# Task goal
Reproduce the rows below word for word, leaving out the pictures.
※ ※ ※
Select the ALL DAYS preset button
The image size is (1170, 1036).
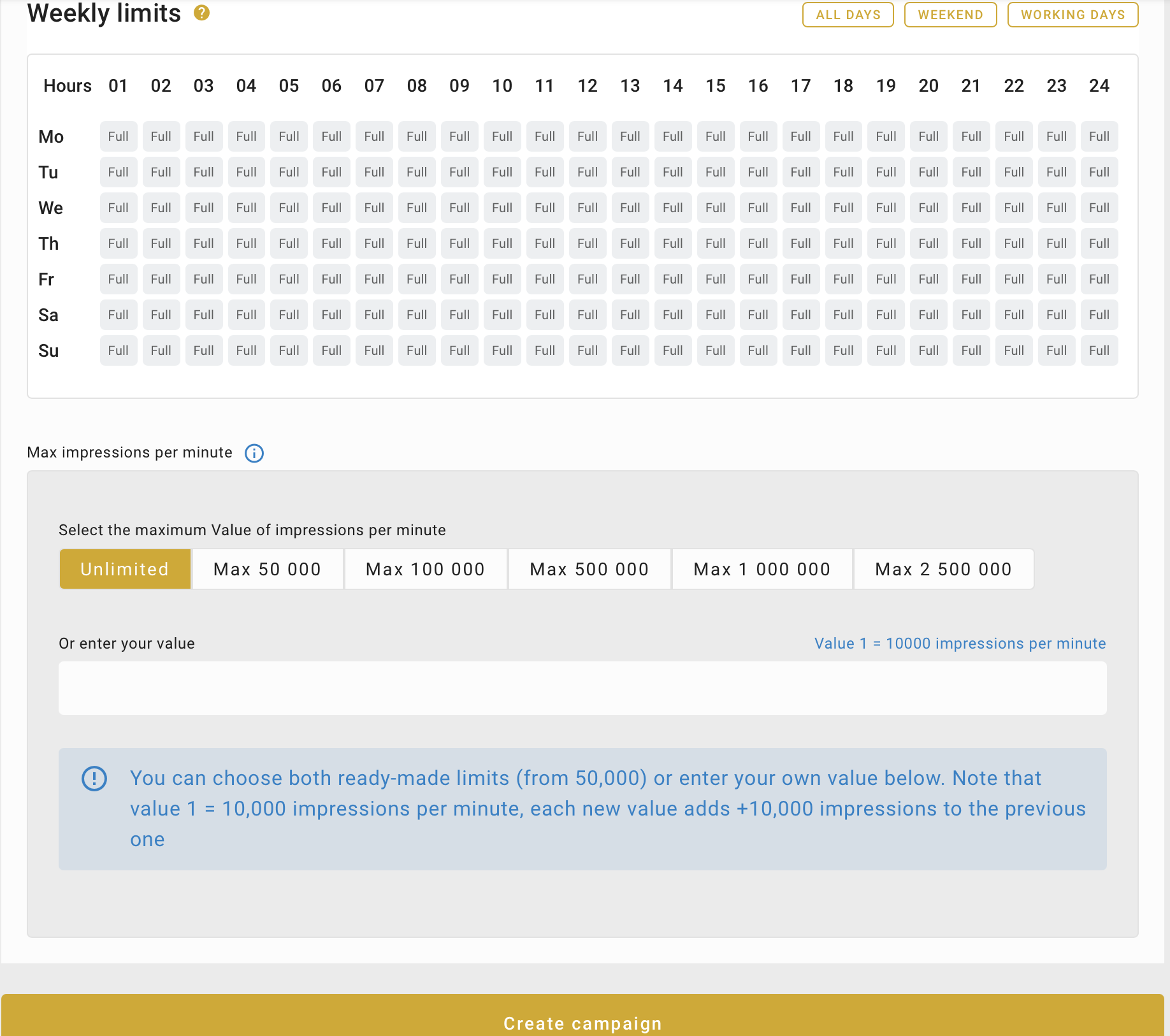(x=848, y=15)
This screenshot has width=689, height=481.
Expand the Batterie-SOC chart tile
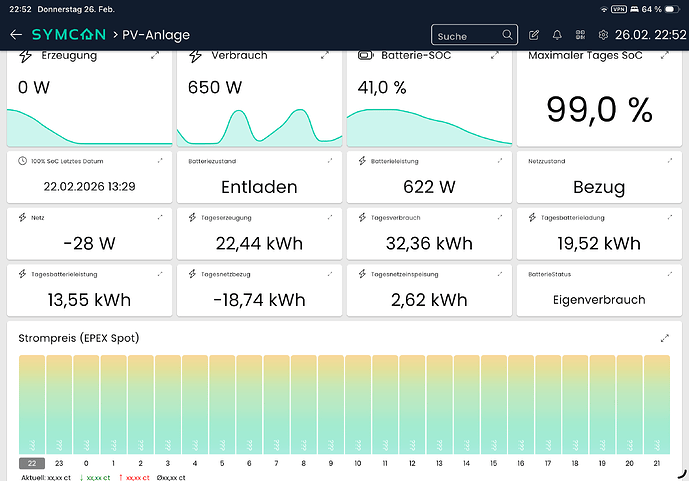[x=495, y=56]
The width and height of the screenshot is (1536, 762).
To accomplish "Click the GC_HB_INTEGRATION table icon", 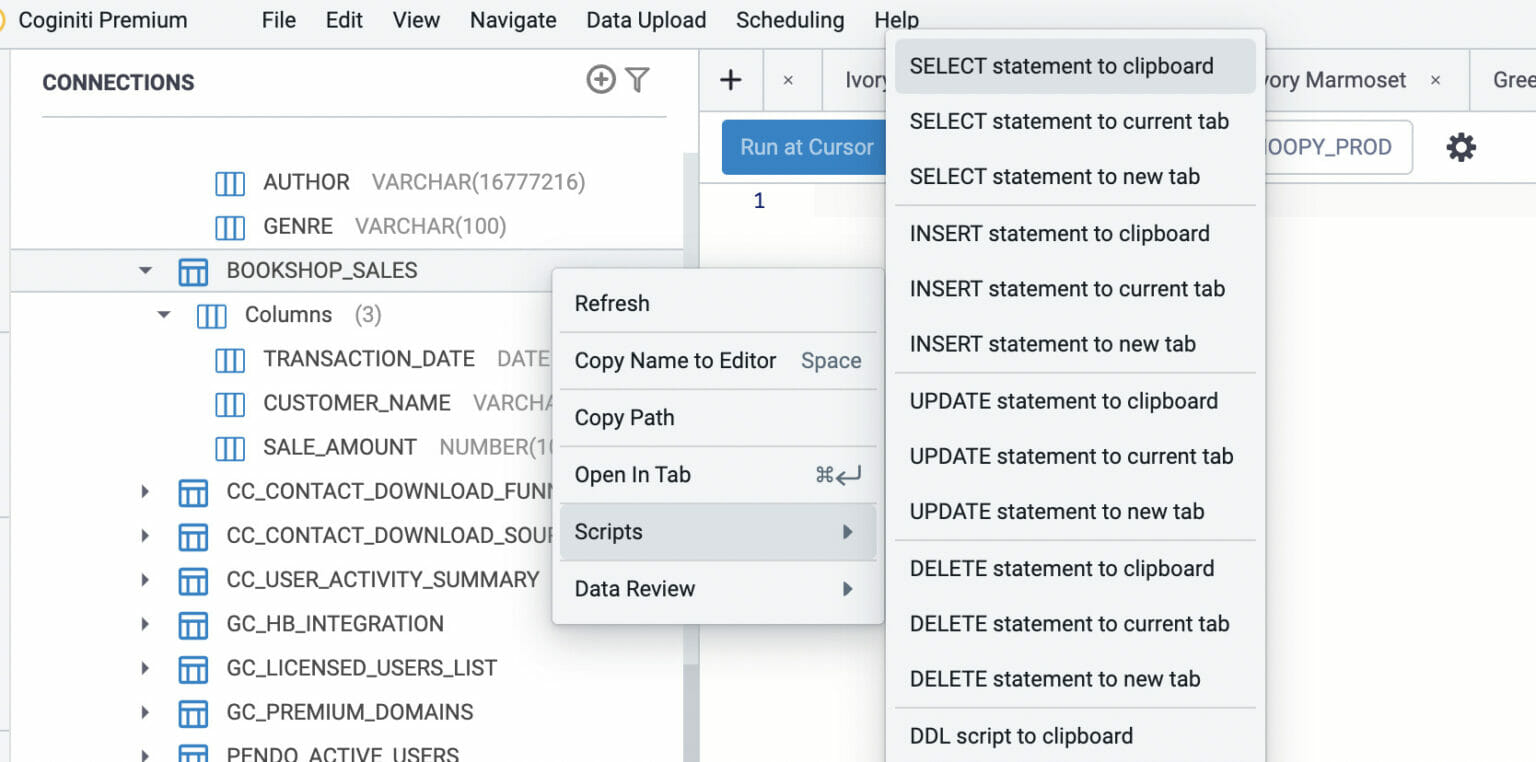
※ ※ ※
# Reply to the exercise
Select the ALL DAYS preset button
The image size is (1170, 1036).
(x=848, y=15)
This screenshot has width=689, height=481.
Expand the Batterie-SOC chart tile
[x=495, y=56]
The width and height of the screenshot is (1536, 762).
To accomplish "Click the GC_HB_INTEGRATION table icon", 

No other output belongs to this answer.